## WHAT THE TASK REQUIRES
Rewrite the lines below, changing "text field" to "input box" and keeping everything else the same. Leave the pictures out of your answer.

Element and text position data:

++++++

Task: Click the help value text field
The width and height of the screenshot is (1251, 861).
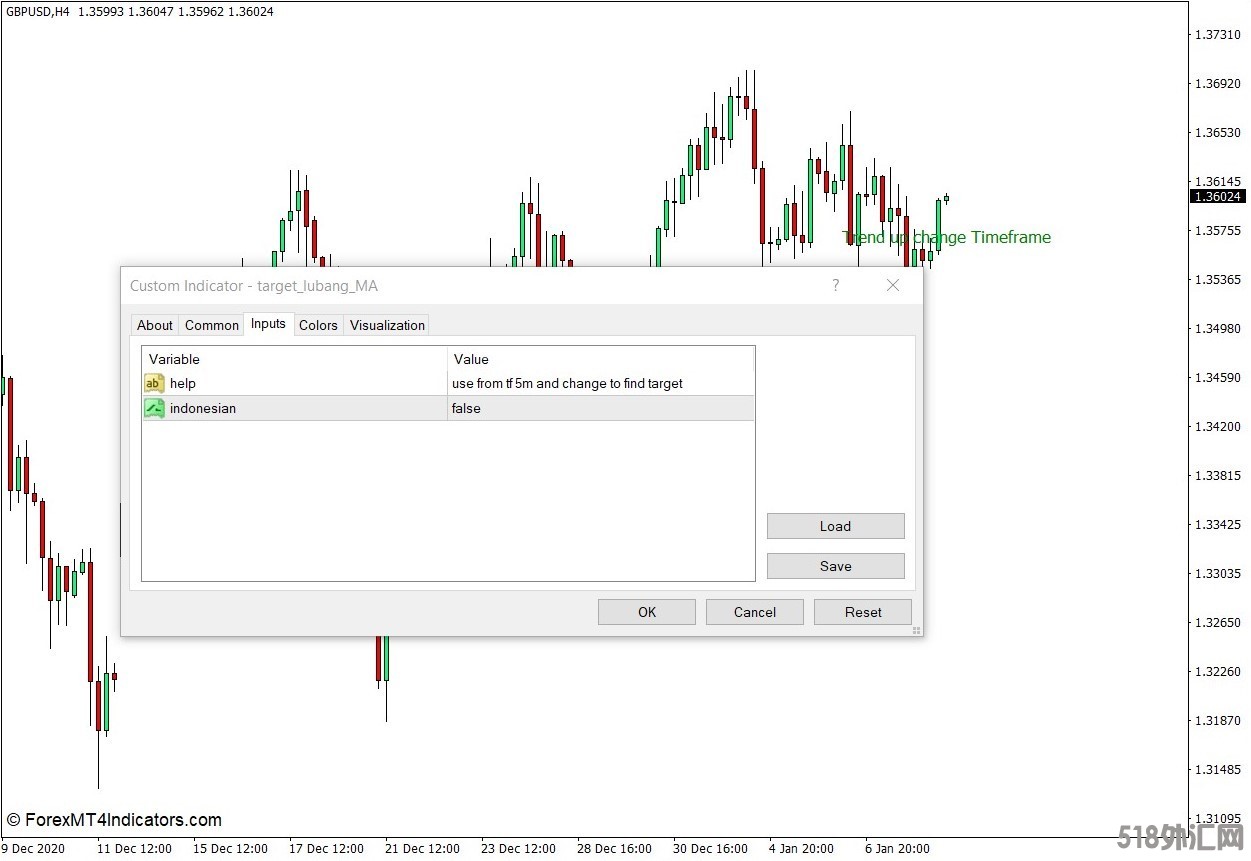Action: tap(600, 383)
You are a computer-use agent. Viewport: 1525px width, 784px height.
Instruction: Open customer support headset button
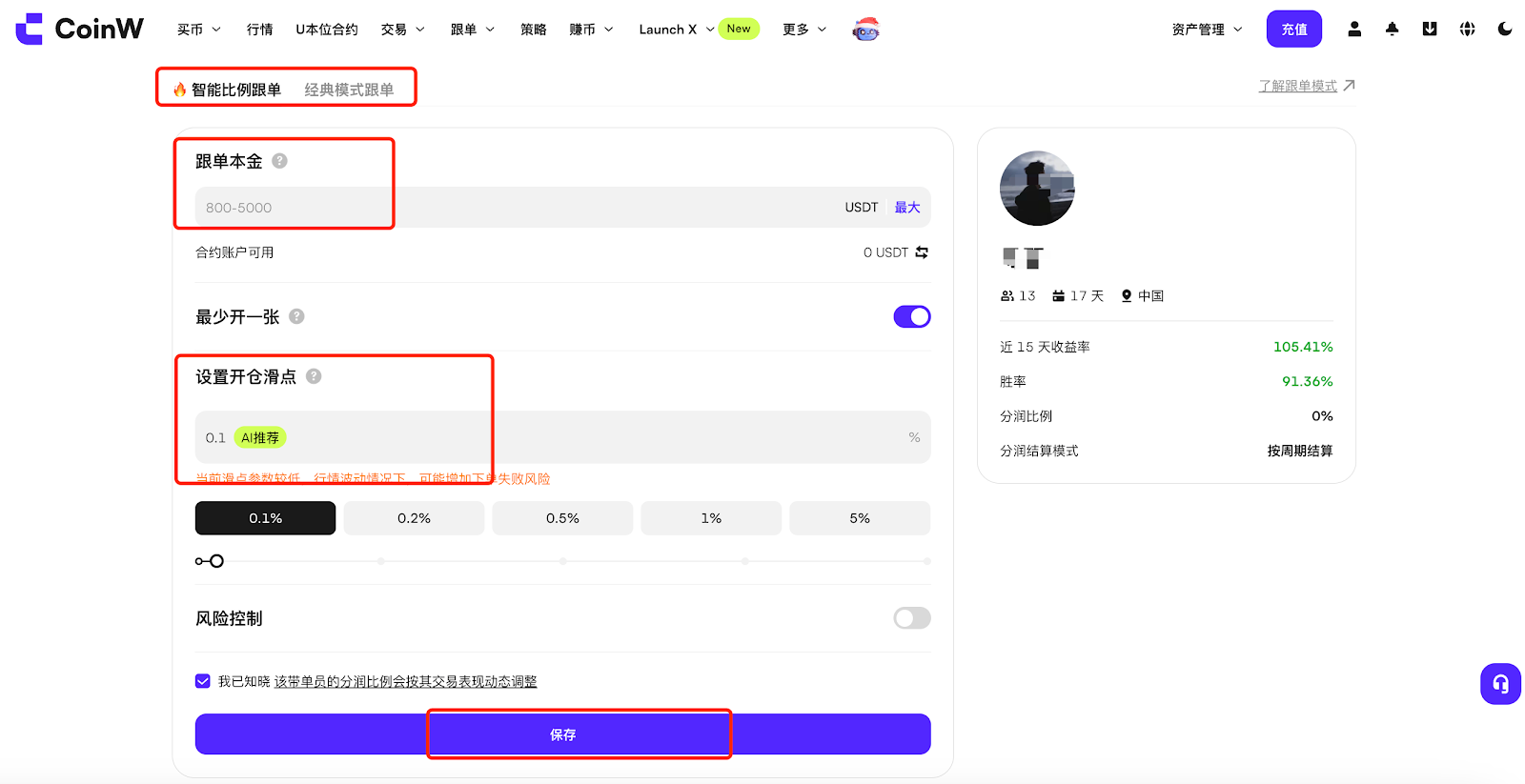click(x=1500, y=684)
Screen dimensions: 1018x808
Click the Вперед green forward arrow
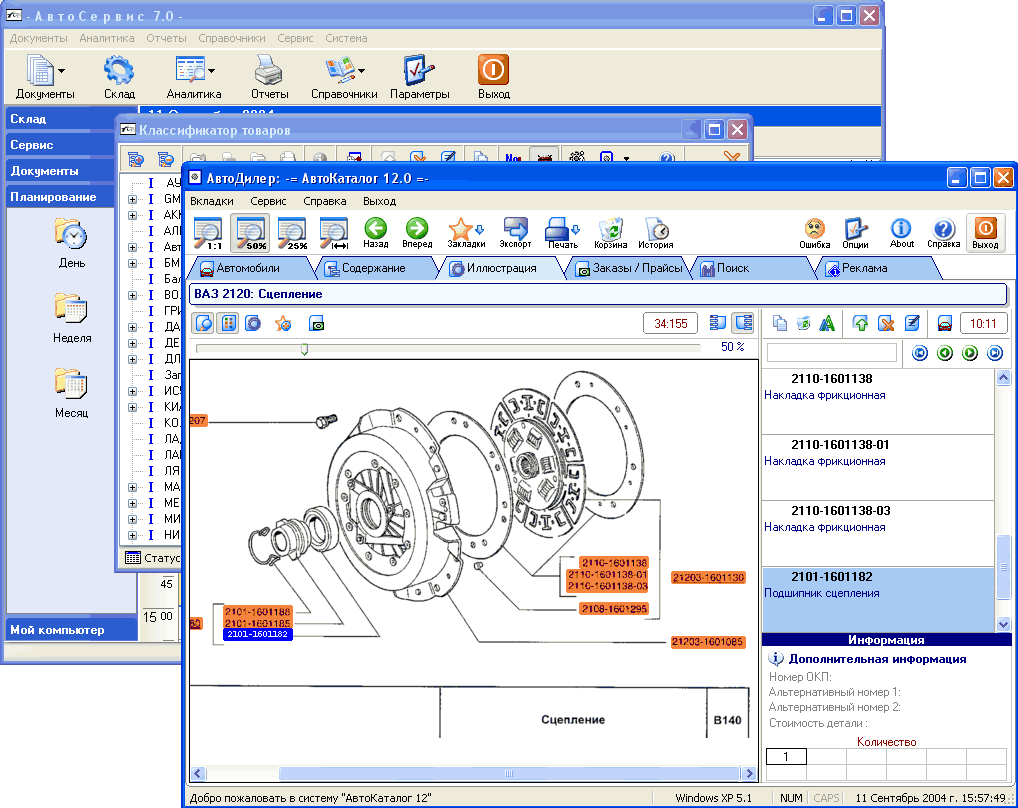click(x=417, y=230)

++++++

## ANSWER TO THE TASK
Task: Click the help value input box
The width and height of the screenshot is (1251, 861).
Action: tap(600, 383)
You are a computer-use agent. Viewport: 1525px width, 784px height.
Instruction: Open customer support headset button
click(x=1500, y=684)
Screen dimensions: 1018x808
Click the Вперед green forward arrow
click(x=417, y=230)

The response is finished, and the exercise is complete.